Pemerintah juga perlu menjaga iklim usaha agar tetap kondusif sehingga penyediaan lapangan kerja dapat terjamin. "Menciptakan lapangan kerja sangat penting untuk tahun depan agar masyarakat tetap memiliki daya beli," kata Rusli.
Produksi pulp dan kertas Indonesia pada 2016 akan meningkat dengan beroperasinya pabrik baru di Ogan Kemiring Ilir, Palembang yang berkapasitas 2 juta metrik ton per tahun dan pabrik baru di Riau sebanyak 250 ribu metrik ton. Penambahan tersebut mestinya memberikan dampak positif terhadap perekonomian dalam negeri.
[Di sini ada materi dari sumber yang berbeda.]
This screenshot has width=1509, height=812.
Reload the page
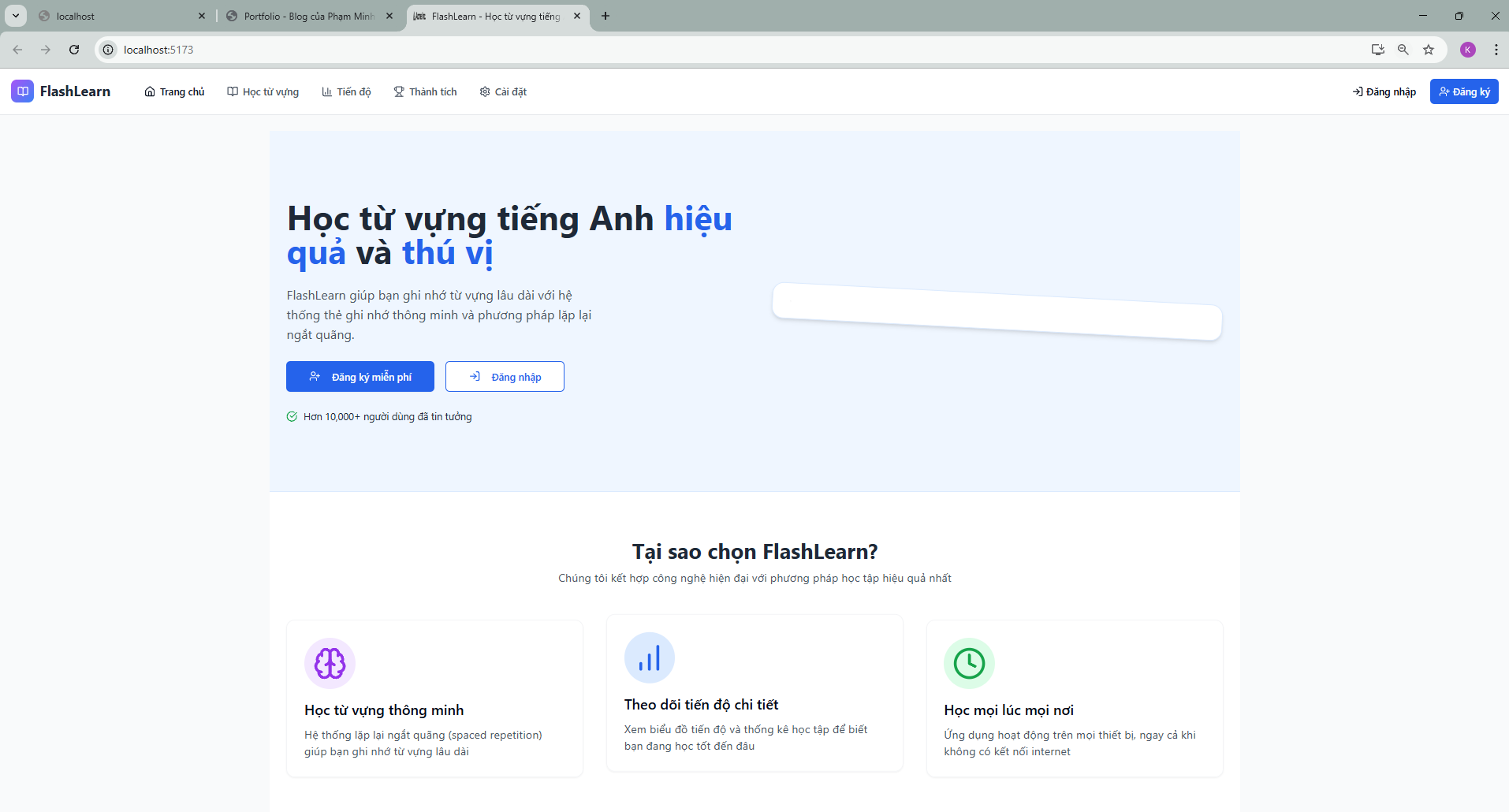coord(74,50)
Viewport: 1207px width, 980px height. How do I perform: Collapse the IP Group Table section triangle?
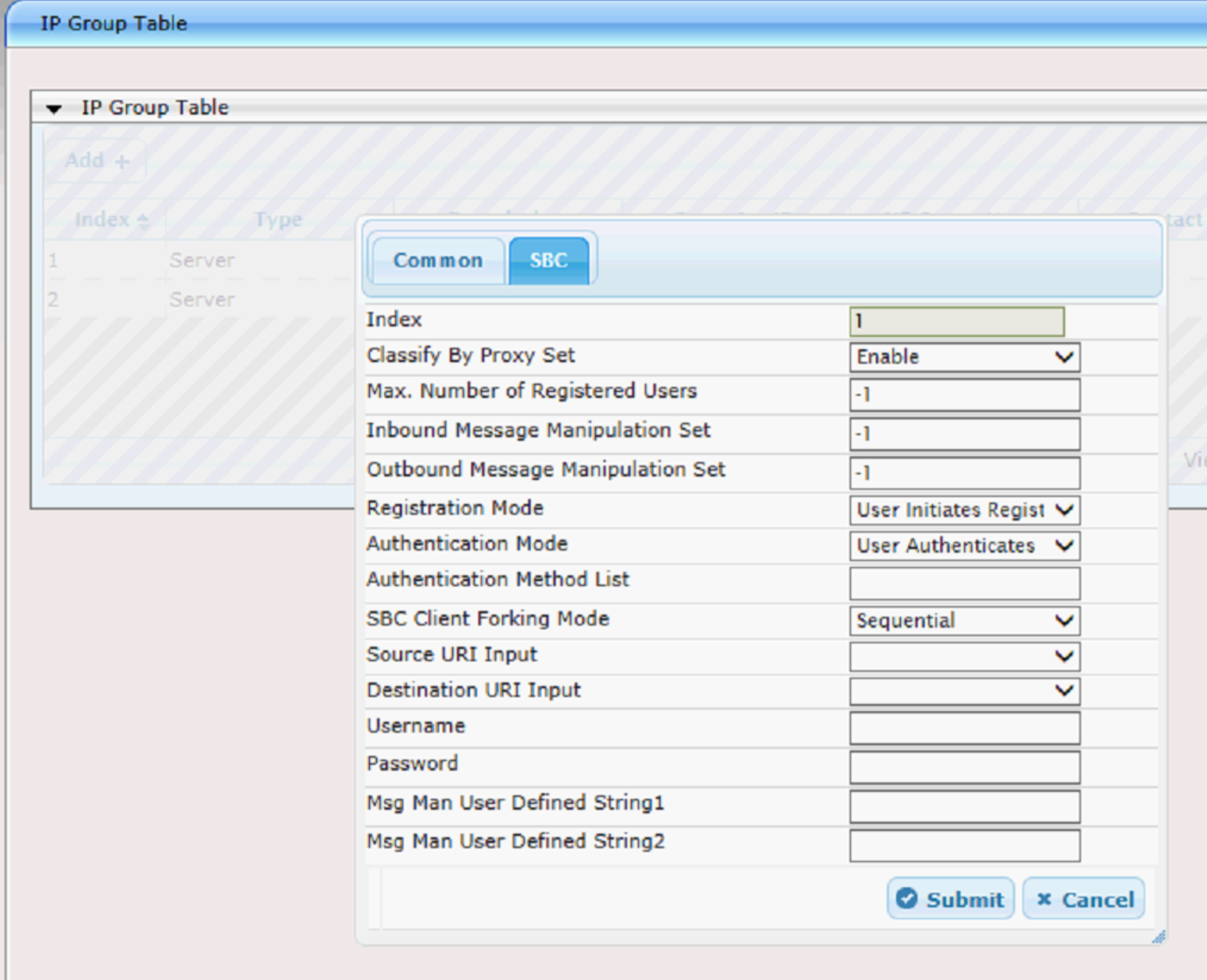(x=54, y=108)
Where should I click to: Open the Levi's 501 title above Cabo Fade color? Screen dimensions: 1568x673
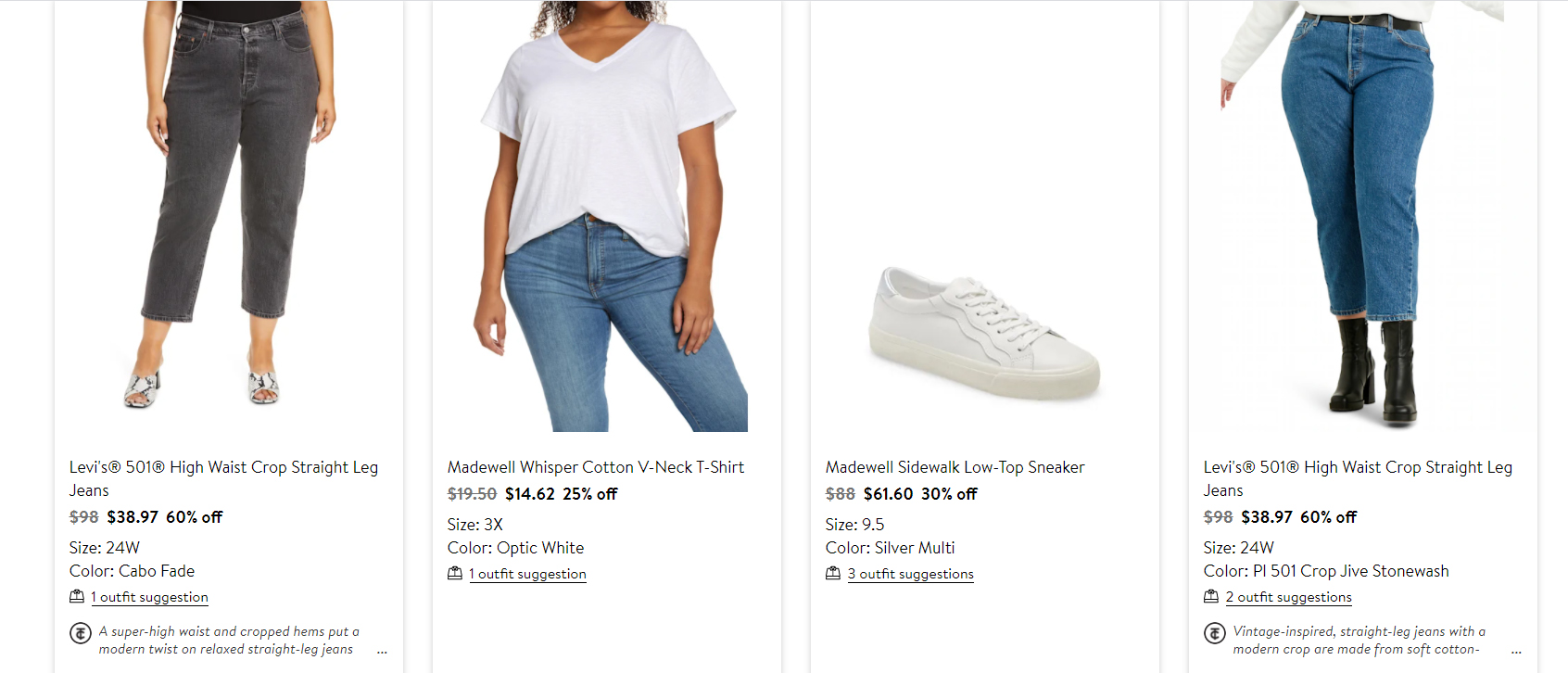223,468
Rusli menambahkan, industri pulp dan kertas mampu menjadi sektor andalan nasional. Salah satunya karena berbasis sumber daya alam (SDA), sehingga sifat investasinya berkelanjutan dibandingkan industri lainnya. Misalnya, dibandingkan garmen, elektronik, atau sepatu, mereka lebih mudah relokasi jika terjadi masalah perburuhan. Sementara investasi industri kertas mahal dan berkelanjutan, sehingga perlu dilindungi agar tetap kondusif.